» CONSEGNE
#1 Stabilisci se ciascuna delle tre affermazioni seguenti concorda con il brano sull'articolo 33, rispondendo sì o no e citando tra virgolette le parole del brano che lo decidono. (a) La stragrande maggioranza dei Costituenti si oppose a quella norma. (b) L'articolo 33 prevedeva che il legislatore ordinario assicurasse la piena libertà alle scuole non statali che chiedono la parità. (c) I "diplomifici" erano in massima parte civili.
#2 Trascrivi parola per parola la parte del brano sull'articolo 33 che va da "Vediamo come." a "a caro prezzo).".

» BRANO FORNITO
Quella norma fu considerata un “must” cui la stragrande maggioranza dei Costituenti non ritenne di potersi opporre. L’applicazione successiva da parte dei cattolici e dei socialcomunisti ha portato soltanto a esecuzione una sentenza che condannava a morte, sin d’allora, la scuola pubblica e quindi la cultura italiana.
Vediamo come.
Il citato articolo 33 prevedeva che il legislatore ordinario, nel fissare i diritti e gli obblighi delle scuole non statali che chiedono la parità, doveva assicurarne la piena libertà e sancire “l’equipollenza del trattamento scolastico privato a quello degli alunni di scuole statali”.
La formulazione astratta di quel principio definito di libertà, calato in una realtà sostanzialmente (anche se non formalmente) confessionale per la rilevante presenza “guelfa” nel Paese, produceva (al di là dell’apparenza “liberale”) il monstrum dei “diplomifici”, in massima parte religiosi e, per le briciole, civili, fonti, entrambi, di consistenti arricchimenti per “promozioni a fine anno,” concesse con criteri “mercantili” (oltre tutto a caro prezzo).

» CONTENUTO DEI DATI
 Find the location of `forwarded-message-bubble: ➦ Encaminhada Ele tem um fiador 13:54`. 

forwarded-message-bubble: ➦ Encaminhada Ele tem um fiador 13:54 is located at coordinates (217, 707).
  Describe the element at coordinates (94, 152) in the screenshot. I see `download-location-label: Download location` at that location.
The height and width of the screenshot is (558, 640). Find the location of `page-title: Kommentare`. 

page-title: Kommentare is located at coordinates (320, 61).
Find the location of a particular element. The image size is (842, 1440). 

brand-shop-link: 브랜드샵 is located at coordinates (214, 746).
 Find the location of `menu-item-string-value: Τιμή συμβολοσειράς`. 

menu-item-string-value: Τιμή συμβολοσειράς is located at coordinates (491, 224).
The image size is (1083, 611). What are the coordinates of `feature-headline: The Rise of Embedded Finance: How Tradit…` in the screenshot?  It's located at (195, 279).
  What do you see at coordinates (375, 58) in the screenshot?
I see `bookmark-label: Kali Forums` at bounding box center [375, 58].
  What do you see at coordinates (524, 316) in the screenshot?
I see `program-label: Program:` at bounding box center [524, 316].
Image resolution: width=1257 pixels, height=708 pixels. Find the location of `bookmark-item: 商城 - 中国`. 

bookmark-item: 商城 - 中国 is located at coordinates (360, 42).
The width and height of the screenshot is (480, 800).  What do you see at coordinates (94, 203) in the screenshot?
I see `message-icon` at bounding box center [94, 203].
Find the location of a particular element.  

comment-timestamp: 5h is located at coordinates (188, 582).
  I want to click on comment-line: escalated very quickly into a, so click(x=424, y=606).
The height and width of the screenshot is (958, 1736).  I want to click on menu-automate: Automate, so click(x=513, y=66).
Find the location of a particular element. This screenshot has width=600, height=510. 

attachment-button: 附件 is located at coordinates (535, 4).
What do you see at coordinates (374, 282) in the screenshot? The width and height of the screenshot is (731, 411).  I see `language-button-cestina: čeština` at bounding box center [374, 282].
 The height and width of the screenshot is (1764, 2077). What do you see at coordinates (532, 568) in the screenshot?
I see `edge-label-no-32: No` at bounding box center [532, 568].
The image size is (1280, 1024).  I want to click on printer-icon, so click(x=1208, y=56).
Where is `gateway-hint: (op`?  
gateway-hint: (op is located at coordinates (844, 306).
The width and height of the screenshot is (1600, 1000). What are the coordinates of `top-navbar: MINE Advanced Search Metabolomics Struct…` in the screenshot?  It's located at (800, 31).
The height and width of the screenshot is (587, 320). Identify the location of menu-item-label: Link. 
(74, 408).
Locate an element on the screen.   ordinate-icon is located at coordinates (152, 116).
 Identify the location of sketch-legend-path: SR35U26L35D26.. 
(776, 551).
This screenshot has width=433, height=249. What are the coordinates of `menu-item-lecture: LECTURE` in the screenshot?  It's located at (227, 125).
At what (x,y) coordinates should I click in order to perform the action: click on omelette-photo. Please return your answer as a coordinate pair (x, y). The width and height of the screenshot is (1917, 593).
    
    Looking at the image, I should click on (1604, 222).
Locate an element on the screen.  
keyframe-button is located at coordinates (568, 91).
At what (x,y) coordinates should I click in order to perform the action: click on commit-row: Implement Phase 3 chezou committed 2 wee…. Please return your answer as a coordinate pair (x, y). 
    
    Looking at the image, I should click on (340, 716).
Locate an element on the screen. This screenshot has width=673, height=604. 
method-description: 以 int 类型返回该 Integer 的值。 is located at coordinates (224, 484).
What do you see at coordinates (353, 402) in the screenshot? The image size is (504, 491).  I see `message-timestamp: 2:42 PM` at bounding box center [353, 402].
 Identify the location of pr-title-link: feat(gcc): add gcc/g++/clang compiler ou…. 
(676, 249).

» SOLUZIONI
#1
(a) No: "la stragrande maggioranza dei Costituenti non ritenne di potersi opporre"
(b) Sì: "doveva assicurarne la piena libertà"
(c) No: "in massima parte religiosi e, per le briciole, civili"

#2
Vediamo come.
Il citato articolo 33 prevedeva che il legislatore ordinario, nel fissare i diritti e gli obblighi delle scuole non statali che chiedono la parità, doveva assicurarne la piena libertà e sancire “l’equipollenza del trattamento scolastico privato a quello degli alunni di scuole statali”.
La formulazione astratta di quel principio definito di libertà, calato in una realtà sostanzialmente (anche se non formalmente) confessionale per la rilevante presenza “guelfa” nel Paese, produceva (al di là dell’apparenza “liberale”) il monstrum dei “diplomifici”, in massima parte religiosi e, per le briciole, civili, fonti, entrambi, di consistenti arricchimenti per “promozioni a fine anno,” concesse con criteri “mercantili” (oltre tutto a caro prezzo).